● DIRECTIONS FOR THIS TASK: Return the lines below exactly, from the first one through the line that has "Komentar (18, 1809)". Leave out everything after it.
***
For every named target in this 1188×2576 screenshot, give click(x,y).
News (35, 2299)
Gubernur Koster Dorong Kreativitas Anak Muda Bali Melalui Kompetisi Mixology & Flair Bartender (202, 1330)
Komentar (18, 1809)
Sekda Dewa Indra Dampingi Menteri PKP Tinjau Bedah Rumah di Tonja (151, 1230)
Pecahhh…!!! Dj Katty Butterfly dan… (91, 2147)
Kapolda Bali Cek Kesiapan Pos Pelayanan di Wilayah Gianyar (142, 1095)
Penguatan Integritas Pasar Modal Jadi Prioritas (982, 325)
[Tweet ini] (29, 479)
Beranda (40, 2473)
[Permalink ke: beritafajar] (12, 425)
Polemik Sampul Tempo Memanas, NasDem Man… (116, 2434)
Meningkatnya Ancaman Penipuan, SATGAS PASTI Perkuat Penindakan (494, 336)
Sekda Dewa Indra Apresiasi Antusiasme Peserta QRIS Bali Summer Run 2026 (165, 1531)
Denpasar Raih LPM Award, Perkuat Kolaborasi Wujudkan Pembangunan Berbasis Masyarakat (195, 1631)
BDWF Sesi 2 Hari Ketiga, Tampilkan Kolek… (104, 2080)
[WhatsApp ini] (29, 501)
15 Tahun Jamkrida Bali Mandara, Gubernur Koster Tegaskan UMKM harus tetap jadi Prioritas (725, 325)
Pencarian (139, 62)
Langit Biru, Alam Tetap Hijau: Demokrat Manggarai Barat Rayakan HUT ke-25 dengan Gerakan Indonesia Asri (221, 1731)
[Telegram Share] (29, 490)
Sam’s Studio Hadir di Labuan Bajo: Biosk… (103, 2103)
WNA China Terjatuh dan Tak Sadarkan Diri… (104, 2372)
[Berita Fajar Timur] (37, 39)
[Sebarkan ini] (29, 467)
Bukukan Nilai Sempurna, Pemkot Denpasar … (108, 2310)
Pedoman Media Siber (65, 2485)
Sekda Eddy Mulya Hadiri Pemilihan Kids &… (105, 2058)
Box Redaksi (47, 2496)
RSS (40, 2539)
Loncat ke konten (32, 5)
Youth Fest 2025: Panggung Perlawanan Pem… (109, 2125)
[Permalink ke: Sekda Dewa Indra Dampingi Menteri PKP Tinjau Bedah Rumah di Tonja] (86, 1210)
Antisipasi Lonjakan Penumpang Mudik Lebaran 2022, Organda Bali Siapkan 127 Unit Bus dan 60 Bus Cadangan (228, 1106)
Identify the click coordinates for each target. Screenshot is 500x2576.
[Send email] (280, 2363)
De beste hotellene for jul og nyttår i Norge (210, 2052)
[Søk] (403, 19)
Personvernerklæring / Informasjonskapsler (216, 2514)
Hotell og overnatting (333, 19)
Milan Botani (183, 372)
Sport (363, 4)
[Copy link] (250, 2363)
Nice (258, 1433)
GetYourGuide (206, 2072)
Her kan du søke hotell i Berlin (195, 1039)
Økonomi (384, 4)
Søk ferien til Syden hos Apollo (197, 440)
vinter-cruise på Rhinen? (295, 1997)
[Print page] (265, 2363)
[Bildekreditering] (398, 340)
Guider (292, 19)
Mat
***
● RESPONSE:
For every named target in this 1188×2576 screenshot, give click(x,y).
News (35, 2299)
Gubernur Koster Dorong Kreativitas Anak Muda Bali Melalui Kompetisi Mixology & Flair Bartender (202, 1330)
Komentar (18, 1809)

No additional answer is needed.